Cold Storage, Hot Market: The Energy Challenges in Temperature-Controlled Warehousing

Written by Jason Fincher | Sep 24, 2025 2:00:01 PM

Cold storage has always stood apart in industrial real estate. These facilities are more than warehouses—they are critical infrastructure that underpins our national food supply, pharmaceutical distribution, and e-commerce fulfillment. Without reliable cold storage, essential goods cannot reach communities safely or efficiently.

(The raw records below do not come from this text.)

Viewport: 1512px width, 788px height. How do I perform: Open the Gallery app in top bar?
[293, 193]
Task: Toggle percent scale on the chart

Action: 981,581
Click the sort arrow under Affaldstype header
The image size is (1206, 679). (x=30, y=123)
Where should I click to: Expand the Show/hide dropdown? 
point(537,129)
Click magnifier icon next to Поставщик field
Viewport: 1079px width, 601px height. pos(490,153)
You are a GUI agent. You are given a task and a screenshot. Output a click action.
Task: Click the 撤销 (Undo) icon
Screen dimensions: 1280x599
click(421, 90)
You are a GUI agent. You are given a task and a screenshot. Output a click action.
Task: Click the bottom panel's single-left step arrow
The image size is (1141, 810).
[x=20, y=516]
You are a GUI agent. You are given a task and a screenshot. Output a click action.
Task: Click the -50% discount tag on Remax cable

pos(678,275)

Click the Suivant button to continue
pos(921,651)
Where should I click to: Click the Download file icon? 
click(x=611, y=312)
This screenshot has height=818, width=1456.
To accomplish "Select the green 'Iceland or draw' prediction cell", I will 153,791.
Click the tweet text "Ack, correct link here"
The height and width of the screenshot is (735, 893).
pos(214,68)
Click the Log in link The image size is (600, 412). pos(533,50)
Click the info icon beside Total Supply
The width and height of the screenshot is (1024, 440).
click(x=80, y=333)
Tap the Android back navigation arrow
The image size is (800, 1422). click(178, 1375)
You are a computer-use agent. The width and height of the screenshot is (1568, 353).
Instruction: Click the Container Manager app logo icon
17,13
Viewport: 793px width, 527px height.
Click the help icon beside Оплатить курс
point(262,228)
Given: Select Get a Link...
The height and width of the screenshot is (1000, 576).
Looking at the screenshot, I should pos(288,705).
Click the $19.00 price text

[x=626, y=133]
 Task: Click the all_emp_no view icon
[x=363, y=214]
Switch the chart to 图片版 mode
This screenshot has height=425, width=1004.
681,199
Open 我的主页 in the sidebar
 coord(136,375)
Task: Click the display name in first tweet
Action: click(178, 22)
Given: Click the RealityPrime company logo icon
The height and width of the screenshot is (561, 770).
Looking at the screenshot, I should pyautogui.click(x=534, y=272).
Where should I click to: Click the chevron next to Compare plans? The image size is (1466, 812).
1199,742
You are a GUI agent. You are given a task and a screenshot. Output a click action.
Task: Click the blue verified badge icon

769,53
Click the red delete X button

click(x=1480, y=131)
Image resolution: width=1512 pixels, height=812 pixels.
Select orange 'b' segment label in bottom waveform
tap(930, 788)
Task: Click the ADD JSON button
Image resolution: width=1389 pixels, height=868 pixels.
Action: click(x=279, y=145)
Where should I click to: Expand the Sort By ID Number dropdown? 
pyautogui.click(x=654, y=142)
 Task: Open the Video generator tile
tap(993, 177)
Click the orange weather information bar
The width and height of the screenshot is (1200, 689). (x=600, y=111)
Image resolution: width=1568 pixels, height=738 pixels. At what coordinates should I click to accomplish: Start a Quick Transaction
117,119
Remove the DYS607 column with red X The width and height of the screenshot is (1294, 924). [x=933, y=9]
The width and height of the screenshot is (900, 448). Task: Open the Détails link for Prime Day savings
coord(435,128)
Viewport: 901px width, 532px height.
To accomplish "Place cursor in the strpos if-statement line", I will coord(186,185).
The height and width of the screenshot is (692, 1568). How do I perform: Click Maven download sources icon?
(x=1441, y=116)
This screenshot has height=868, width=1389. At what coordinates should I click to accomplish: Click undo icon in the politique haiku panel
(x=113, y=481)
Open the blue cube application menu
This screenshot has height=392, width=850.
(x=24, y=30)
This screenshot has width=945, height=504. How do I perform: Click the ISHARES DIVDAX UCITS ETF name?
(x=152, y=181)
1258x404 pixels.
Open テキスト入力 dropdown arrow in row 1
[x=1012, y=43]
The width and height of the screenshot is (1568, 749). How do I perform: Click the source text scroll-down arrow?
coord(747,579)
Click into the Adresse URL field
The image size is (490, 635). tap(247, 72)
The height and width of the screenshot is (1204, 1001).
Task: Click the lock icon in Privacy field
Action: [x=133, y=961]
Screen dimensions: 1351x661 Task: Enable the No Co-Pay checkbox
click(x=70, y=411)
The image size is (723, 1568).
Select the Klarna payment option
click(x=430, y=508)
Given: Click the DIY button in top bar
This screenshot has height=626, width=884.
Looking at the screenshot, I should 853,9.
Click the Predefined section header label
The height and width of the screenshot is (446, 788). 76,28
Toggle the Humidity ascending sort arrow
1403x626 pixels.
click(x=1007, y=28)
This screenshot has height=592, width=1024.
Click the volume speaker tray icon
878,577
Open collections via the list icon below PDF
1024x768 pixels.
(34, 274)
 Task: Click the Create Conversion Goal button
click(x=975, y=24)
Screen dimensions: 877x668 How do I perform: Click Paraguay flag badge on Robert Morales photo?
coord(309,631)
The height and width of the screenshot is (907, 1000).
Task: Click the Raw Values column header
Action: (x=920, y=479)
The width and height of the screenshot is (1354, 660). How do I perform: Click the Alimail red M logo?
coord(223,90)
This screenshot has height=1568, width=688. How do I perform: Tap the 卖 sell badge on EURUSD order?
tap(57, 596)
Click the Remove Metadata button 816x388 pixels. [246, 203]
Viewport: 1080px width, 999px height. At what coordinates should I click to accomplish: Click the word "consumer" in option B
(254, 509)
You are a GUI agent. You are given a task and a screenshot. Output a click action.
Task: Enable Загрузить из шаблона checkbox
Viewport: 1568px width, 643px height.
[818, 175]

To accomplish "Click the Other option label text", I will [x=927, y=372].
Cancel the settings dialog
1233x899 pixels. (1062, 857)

Our team has extensive experience providing energy systems to cold storage, and it was the energy challenges in this sector over the past several years that helped drive the founding of PowerStack Microgrids. We saw firsthand how energy costs and availability could make or break a project. While cold storage is known for its resilience, the real threat facing operators today is not temperature loss during outages, but the relentless rise of grid rates and demand charges that can cripple the business model.

Cold storage facilities are inherently resilient. The thermal mass of the product inside these buildings functions as a kind of battery. A well-sealed building can hold safe temperatures for days, even without active refrigeration. But that physical resilience doesn’t shield operators from financial pressures. Electricity is typically the second-largest operating expense after labor, and the trajectory of utility costs has put cold storage operators in a difficult position. Across the country, some facilities are paying $50,000 to $60,000 per month in demand charges alone. These costs eat directly into margins and erode competitiveness in an industry that already operates on thin lines.

The answer lies in rethinking how energy is delivered to cold storage. Onsite microgrids provide a powerful tool to stabilize costs and reduce exposure to utility-driven volatility. Unlike traditional energy supply models, a microgrid can be designed to anticipate and manage the unique load profile of a cold storage facility. By deploying fast-acting technologies such as batteries and linear generators, operators can blunt the spikes that drive costly demand charges. In markets where even base rates are high, adding dedicated baseload generation provides a further hedge, delivering predictable costs and shielding facilities from the uncertainty of utility rate cases.

Roof-top solar continues to play an important role as well. Even with the sunset of many incentives, rooftop solar remains a cost-effective way to produce inexpensive electrons for cold storage facilities, particularly when paired with storage or dispatchable generation in a balanced “Power Stack.” By layering these technologies together, operators can enjoy systems that are not only resilient in performance but also financially efficient in operation.

The importance of these solutions cannot be overstated. Cold storage is not a sector where energy can be treated as an afterthought. Energy strategy is now a determining factor in whether a facility can compete, expand, or even move forward in development. Without a plan to stabilize costs, the growing wave of demand charges will continue to undermine profitability.

At PowerStack, we approach cold storage projects with the recognition that energy is both a challenge and an opportunity. By designing technology-agnostic, client-first microgrids, we help operators turn energy from a risk into a competitive advantage. Our systems are engineered for speed to power, long-term stability, and alignment with client goals. For cold storage operators, this means more than just lowering costs—it means protecting critical infrastructure that supports entire industries and communities.